El lunes marcó el final de una de las mayores protecciones migratorias otorgadas a ciudadanos haitianos en Estados Unidos. Más de 350,000 personas perdieron su Estatus de Protección Temporal (TPS), una decisión que abre la puerta a una posible ola de deportaciones y que ha desatado un intenso debate político sobre sus consecuencias.
La Administración del presidente Donald Trump prepara operativos para hacer cumplir las expulsiones, con Ohio como uno de los primeros puntos de atención. Legisladores han advertido que el Departamento de Seguridad Nacional (DHS) contempla detener a miles de haitianos diariamente como parte del proceso de deportación.
![]() |
| Imaginen externa |
La congresista demócrata Debbie Wasserman Schultz, representante de Florida, aseguró que el Gobierno busca detener cerca de 2,000 haitianos al día para proceder con las deportaciones.
“Va a ser un esfuerzo enorme deportar a los 350,000. Y sé que separar a los haitianos de sus empleos y de sus hijos ciudadanos va a ser la prioridad de la Administración. Esa es una situación inaceptable y es algo que no deberíamos aceptar”, afirmó la legisladora.
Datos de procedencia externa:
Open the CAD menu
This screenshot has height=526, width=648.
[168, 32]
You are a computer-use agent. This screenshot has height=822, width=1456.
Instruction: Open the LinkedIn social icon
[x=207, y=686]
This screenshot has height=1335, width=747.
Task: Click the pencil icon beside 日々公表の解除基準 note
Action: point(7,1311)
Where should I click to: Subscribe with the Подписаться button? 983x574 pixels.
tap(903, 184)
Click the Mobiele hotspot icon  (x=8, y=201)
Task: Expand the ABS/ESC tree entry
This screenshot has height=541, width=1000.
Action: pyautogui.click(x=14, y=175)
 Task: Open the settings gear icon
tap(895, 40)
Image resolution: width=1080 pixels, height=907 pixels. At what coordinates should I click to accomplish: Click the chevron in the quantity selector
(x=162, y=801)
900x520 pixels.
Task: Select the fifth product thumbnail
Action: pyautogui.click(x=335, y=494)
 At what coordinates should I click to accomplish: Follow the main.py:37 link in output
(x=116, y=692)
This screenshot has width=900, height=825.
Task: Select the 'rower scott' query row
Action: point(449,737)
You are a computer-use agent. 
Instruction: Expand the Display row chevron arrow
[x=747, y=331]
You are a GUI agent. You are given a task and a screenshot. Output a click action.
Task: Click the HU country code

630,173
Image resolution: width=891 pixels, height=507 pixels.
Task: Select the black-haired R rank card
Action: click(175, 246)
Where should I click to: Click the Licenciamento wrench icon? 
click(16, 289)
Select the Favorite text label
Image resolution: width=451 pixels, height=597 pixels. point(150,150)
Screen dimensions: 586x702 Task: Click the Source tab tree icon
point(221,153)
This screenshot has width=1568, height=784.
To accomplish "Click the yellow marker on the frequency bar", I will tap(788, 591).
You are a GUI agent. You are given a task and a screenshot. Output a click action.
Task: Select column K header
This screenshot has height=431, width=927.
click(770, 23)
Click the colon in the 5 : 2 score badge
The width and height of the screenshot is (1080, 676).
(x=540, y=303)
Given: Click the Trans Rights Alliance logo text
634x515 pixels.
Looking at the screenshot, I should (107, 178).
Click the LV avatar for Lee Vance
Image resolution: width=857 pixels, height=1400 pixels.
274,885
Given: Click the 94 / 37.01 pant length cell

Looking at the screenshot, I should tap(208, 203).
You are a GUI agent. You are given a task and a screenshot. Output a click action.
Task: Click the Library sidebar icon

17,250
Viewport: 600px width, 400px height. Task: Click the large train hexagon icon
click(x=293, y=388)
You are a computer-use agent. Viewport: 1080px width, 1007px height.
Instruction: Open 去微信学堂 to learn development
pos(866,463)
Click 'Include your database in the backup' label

El impacto de la medida trasciende las estadísticas migratorias. Según datos de la organización FWD.us, las deportaciones podrían afectar a cerca de 50,000 niños ciudadanos estadounidenses que perderían al menos a uno de sus padres.
Además, alrededor de 200,000 haitianos que cuentan con TPS trabajan en sectores esenciales de la economía estadounidense, incluyendo hospitales, residencias para adultos mayores, restaurantes y hoteles. La organización estima que esta población aporta unos 5,900 millones de dólares anuales a la economía del país, con una contribución aproximada de 1,500 millones de dólares solo en Miami.
Ohio y Florida, en el centro de la tensión
Aunque Ohio aparece como el primer escenario de los operativos, Florida concentra la mayor preocupación debido a que alberga a cerca de 158,000 haitianos beneficiados por el TPS, casi la mitad del total nacional, según FWD.us.
El congresista republicano Michael Rulli, representante de Ohio, respaldó los reportes sobre posibles acciones migratorias en ese estado y afirmó que el objetivo debe ser retirar a los haitianos que se encuentran bajo esta protección.
“Lo que va a pasar en Ohio es que van a empezar a sacar a los haitianos fuera de Ohio”, declaró Rulli en una entrevista con Fox News.
La controversia ocurre después de que un fallo judicial acelerara el proceso de terminación del TPS. La protección contra la deportación llegó a su fin luego de que un tribunal federal de apelaciones permitiera al Gobierno avanzar con la revocación del beneficio, tras una decisión de la Corte Suprema del pasado 25 de junio.
Haití: el argumento del Gobierno y la realidad sobre el terreno
El DHS ha defendido la eliminación del TPS argumentando que “la situación ambiental en Haití ha mejorado lo suficiente” desde que Estados Unidos concedió esta protección en 2010, tras el devastador terremoto que golpeó al país.
Sin embargo, organizaciones defensoras de migrantes cuestionan esa evaluación y señalan que Haití atraviesa una profunda crisis institucional y de seguridad. El país no cuenta con un presidente electo desde el asesinato del mandatario Jovenel Moïse en 2021 y registró cerca de 6,000 asesinatos durante 2025, según datos citados por activistas.
La decisión coloca nuevamente en el centro de la discusión una pregunta que ha acompañado la política migratoria estadounidense durante décadas: hasta dónde debe llegar el poder del Estado para modificar el estatus de comunidades que han construido vínculos económicos y familiares dentro del país.
Para miles de haitianos, el fin del TPS no representa únicamente la pérdida de un permiso migratorio, sino la posibilidad de abandonar empleos, hogares y familias formadas durante años en Estados Unidos. Para la Administración Trump, en cambio, constituye el cumplimiento de una promesa de endurecimiento de las políticas migratorias.
El desenlace de este conflicto definirá no solo el futuro de cientos de miles de haitianos, sino también el alcance de la nueva etapa migratoria que Washington busca implementar.